Our vacay itinerary has been pretty much to follow Matt King, the emotionally frozen patriarch of the Hawaiian colonist family portrayed in The Descendants. Of course, he was not on vacation, or chilled out, or even next door to happy, but our locales have been the same. Our hotel in Waikiki was next to his beach club, and our rental in Kauai is on the golf course he drives along while heading for his hotel (no St. Regis for us.) Bill and Grace surfed yesterday on Hanalei beach, exactly where he was running when he found that rotten realtor. All four of us have ridden horses, hiked, and rock-climbed on a ranch that looks pretty much exactly like the enormous land holding at the center of the plot.
Still, since we didn’t watch the movie until we got here, we’ve seen it all with our new eyes. In the case of the Proust quotation, “new eyes” implies that the seer will react with ecstatic wonder, deep contemplation, and childlike appreciation of the beauty of the world. In our case, it’s that same old combination of crazed high hopes (DH), longing for luxury (Abigail), desperation for bikinis and smoothies (Grace) panicked reining-in (oui, c’est moi.)
But while Hawaii is plenty old, it’s all new to us. Here are a few of the things we have learned on our voyage of discovery:
Language. Hawaii has only 13 letters with which to express all the things that the Hawaiians might wish to say, including “More mango smoothie, please.” and “This weird plant crumples up when you touch it!” and “In our culture, women are expected to wear a long yellow dress and a flower behind one ear.” Because Hawaii is America, everything is also in English, which makes it easier to translate the Hawaiian signs everywhere.
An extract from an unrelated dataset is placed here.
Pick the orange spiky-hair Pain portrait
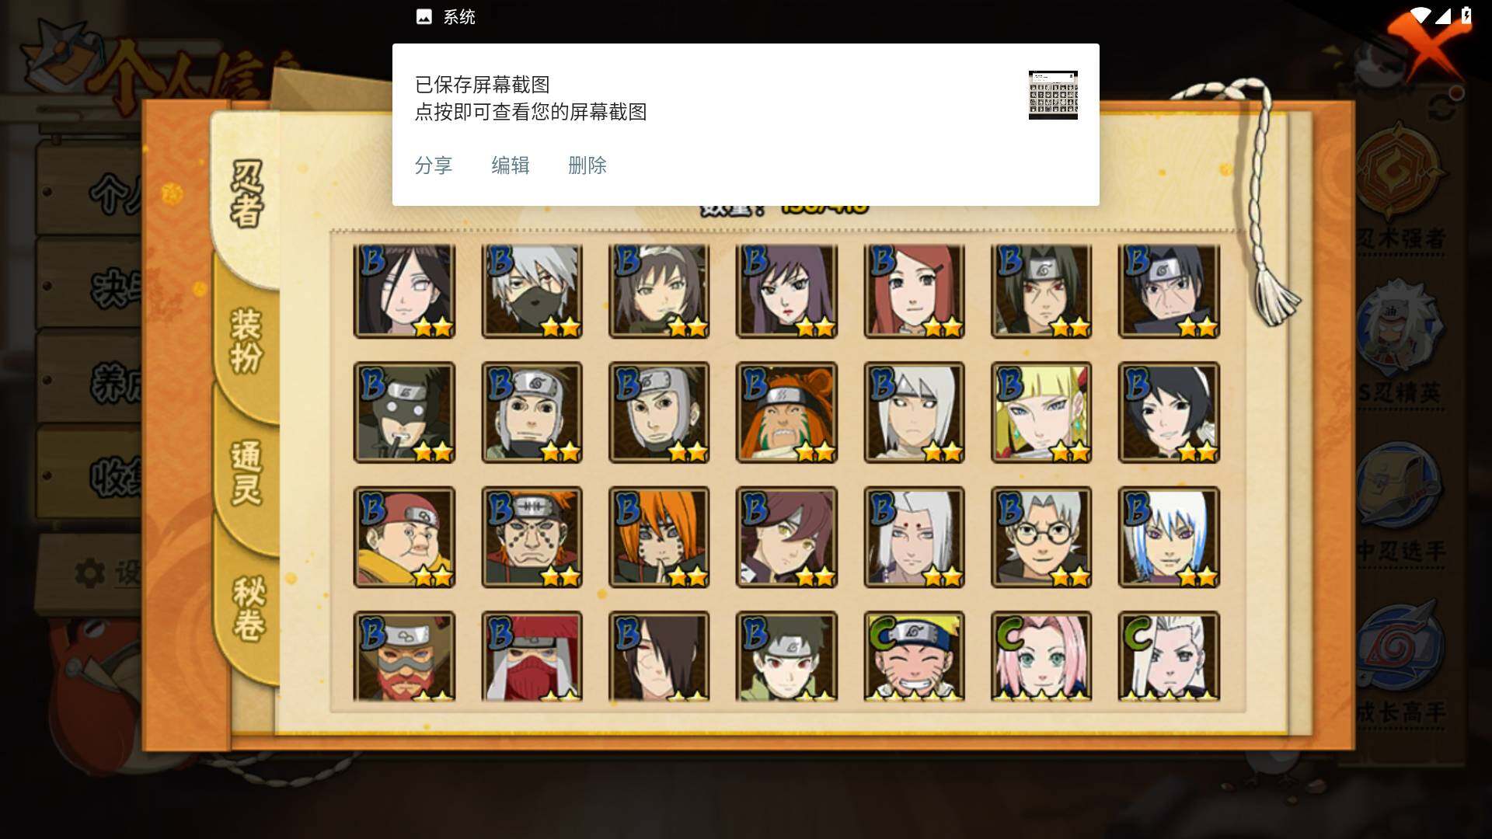The width and height of the screenshot is (1492, 839). point(659,537)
The Hawaiian language is characterized by an overabundance of vowels, repeated words (Likelike, or wikiwiki, which is the Hawaiian way of saying “very”) and a paucity of consonants. You have to say everything without using b, d, f, g, j, q, r, s, t, v, or z. I wouldn’t miss J that much, or Q, but much of my life has been built around the letters R, S, and T.
Surf’s Up. Everywhere. On the beach of Waikiki directly across from the big hotels is a long strand of sand completely covered in tourists, miserable-looking homeless people, local families and hot middle-aged guys on surfboards. Real surfers! Seriously: like 50-plus years old, and super fit. They carry their boards on their heads, or under their arms, as men would carry briefcases in some less tropical place.
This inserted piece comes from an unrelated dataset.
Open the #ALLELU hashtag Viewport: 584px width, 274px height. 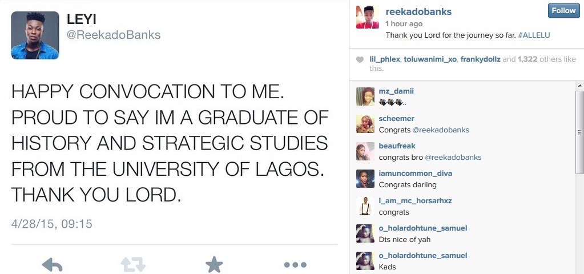(533, 35)
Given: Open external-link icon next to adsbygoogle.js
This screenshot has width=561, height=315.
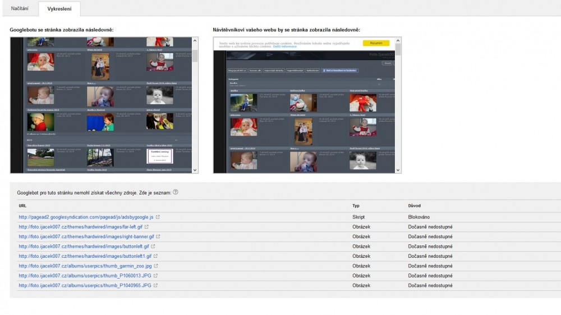Looking at the screenshot, I should click(x=158, y=217).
And here in Hanalei everybody surfs. (OK, we’re up the hill in overly-manicured Princeville, but let’s just pretend for the sake of argument that we were not staying on a golf course, but instead in a super-surfer beach shack closer to the waves.) The old dudes are at it, with their long grey ponytails for sure, but so are moms, kids, people on their honeymoons, and one enormous clan of southeast Asians here on vacation (either from Mumbai or Santa Monica — I couldn’t easily tell.) DH took Grace one morning for a few hours. They both came back exhilarated, but covered by a gross angry red rash on their scraped-up thighs. Silly me, I had thought a rash guard only protected you from the sun.
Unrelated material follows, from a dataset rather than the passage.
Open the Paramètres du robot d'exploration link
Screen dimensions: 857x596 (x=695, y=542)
Mahalo, Asshole. Maybe it’s the New Yorker in me, drastically misinterpreting this all-purpose phrase to say “Thank you,” or “Regards,” or “No hard feelings: so sorry the flight was delayed four hours.” But really, “Mahalo,” which should sound all gentle and sweet and Hawaiian-kind sounds just this side of passive aggressive.
“The most beautiful people in the world.” Last night, we went to a slack-key guitar concert. Slack key guitar means that everybody who played it (in the mythical few years between colonization, circa 1820, and Hawaii’s discovery by mass media on December 6, 1941) had to come up with their own tunings, because nobody told them how guitars are normally tuned. Then, Hawaiian musical geniuses figured out how to play the world’s most snore-inducing beautiful dulcet toned songs on those oddly tuned guitars. And slack key was born. At any rate, the guitar player was amazing. His insanely adoring wife was only less so, but the two of them pointed out that Hanalei is known for having “the most beautiful people in the world.”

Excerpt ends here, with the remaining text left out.